Frankreichs Mindestlohnempfänger: Eine ökonomische Realitätsprüfung
Der Anteil der Mindestlohnempfänger in Frankreich ist in den letzten Jahren gestiegen, beeinflusst durch automatische Inflationsanpassungen und hohe Inflation, was die reale Kaufkraft beeinträchtigt.

Der Anteil der Beschäftigten, die in Frankreich den Mindestlohn (SMIC) erhalten, ist deutlich gestiegen und erreichte 2023 17 %, verglichen mit 12 % im Jahr 2021. Dieser Trend wirft Fragen zur sogenannten "Mindestlohnfalle" auf, die die französische Regierung als Problem bezeichnet hat.
Mehrere Faktoren erklären diesen Anstieg. Der französische Mindestlohn ist relativ hoch im Vergleich zum Medianeinkommen, was potenziell die Aufwärtsmobilität der Löhne verlangsamt. Darüber hinaus hat die hohe Inflation in den letzten Perioden die reale Kaufkraft geschmälert, auch wenn die Nominallöhne gestiegen sind. Dies hat den Mindestlohn zu einem wichtigeren Lohnmaßstab gemacht.
Laut der französischen Statistikbehörde DARES profitierten 17 % der Beschäftigten von der Mindestlohnerhöhung im Januar 2023, was 3,1 Millionen Menschen entspricht. Diese Zahl ist zwar signifikant, aber nicht beispiellos; bereits 2005 lag der Anteil bei über 16 %. Bei reinen Vollzeitbeschäftigten lag der Anteil Anfang 2023 bei etwa 12 %.

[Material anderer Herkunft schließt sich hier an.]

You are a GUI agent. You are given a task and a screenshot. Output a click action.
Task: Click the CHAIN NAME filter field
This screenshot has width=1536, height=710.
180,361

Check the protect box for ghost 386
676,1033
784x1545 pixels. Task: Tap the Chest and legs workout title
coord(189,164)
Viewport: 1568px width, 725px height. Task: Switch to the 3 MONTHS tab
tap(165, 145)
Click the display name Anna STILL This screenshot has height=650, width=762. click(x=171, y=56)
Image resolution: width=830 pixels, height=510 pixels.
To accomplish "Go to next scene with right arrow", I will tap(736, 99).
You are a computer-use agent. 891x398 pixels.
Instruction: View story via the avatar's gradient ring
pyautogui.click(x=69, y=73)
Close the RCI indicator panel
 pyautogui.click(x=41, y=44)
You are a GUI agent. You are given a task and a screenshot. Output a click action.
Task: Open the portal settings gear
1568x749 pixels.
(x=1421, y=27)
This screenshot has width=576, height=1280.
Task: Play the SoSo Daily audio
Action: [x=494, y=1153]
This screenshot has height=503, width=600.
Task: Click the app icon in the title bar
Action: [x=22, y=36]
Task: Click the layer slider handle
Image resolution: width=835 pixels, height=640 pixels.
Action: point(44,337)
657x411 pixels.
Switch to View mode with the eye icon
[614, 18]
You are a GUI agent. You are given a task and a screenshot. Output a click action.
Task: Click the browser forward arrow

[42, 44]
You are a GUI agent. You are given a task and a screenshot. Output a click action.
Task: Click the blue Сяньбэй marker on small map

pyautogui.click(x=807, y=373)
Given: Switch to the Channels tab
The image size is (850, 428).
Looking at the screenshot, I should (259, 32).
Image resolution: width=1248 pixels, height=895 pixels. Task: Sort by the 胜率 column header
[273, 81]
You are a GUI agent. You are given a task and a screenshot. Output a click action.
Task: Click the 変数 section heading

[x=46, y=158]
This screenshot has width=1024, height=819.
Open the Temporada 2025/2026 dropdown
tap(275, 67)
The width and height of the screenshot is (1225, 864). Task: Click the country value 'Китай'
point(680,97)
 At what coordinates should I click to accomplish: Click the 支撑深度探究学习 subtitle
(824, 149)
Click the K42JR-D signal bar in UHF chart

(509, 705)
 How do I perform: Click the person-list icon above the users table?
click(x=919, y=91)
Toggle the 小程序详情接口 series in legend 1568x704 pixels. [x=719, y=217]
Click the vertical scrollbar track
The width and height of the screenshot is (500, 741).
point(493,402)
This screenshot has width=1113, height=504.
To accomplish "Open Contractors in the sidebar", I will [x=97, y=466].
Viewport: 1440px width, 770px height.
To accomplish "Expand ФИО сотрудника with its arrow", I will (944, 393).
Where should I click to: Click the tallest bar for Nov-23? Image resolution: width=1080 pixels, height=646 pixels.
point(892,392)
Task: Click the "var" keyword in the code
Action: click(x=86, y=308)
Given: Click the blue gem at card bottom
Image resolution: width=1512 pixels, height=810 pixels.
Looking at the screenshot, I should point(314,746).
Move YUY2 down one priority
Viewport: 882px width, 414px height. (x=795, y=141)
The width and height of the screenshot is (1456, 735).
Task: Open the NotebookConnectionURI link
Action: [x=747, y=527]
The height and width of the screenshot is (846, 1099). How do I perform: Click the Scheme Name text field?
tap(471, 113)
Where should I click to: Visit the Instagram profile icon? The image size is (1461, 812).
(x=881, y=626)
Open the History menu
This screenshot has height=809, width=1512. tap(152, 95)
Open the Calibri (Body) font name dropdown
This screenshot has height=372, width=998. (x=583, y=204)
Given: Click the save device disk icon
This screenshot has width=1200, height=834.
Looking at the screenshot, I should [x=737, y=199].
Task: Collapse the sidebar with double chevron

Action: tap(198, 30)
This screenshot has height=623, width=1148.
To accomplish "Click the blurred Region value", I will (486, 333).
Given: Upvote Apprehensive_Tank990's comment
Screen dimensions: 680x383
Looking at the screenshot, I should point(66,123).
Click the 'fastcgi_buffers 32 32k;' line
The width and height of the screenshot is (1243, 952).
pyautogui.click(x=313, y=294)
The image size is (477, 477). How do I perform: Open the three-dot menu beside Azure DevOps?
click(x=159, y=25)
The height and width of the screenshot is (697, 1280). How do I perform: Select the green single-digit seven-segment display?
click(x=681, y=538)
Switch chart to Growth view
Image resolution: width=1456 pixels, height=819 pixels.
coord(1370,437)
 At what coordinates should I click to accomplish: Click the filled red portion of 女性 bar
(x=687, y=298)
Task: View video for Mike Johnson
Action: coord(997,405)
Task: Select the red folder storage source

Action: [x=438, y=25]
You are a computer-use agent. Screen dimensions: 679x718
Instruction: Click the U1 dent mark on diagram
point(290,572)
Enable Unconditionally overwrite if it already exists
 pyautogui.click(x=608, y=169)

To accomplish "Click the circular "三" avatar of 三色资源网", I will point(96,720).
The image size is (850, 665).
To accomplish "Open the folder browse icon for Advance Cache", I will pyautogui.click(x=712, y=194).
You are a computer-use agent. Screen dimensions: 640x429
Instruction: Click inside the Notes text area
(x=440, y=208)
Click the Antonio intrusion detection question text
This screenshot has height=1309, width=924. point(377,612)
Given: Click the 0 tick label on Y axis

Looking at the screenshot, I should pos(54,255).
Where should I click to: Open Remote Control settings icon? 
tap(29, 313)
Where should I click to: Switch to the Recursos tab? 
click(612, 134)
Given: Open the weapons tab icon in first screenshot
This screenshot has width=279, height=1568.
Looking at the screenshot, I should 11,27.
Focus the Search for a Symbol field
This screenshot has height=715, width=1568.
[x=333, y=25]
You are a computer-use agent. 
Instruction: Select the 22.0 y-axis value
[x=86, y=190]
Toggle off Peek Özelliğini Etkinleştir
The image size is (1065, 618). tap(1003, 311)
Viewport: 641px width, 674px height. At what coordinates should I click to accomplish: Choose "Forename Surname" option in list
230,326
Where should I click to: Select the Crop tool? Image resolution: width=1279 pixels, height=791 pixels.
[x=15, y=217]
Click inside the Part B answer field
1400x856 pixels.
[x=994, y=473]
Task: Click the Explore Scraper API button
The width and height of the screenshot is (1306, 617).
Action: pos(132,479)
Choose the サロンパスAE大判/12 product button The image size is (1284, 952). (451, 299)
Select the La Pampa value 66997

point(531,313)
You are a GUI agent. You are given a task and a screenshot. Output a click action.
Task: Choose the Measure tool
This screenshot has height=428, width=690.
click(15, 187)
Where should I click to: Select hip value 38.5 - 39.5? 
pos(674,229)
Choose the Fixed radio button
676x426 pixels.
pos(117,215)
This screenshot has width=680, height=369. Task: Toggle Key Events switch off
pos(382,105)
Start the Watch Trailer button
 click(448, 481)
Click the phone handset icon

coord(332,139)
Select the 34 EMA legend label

Die automatische Kopplung des nationalen Mindestlohns an die Inflation ist ein Haupttreiber. Der französische SMIC wird jährlich auf der Grundlage der Verbraucherpreisinflation angepasst. In Zeiten hoher Inflation kann der Mindestlohn schneller steigen als andere tariflich vereinbarte Löhne, was dazu führt, dass er branchenspezifische Mindestlöhne einholt oder übertrifft, die keine solchen automatischen Anpassungen vorsehen.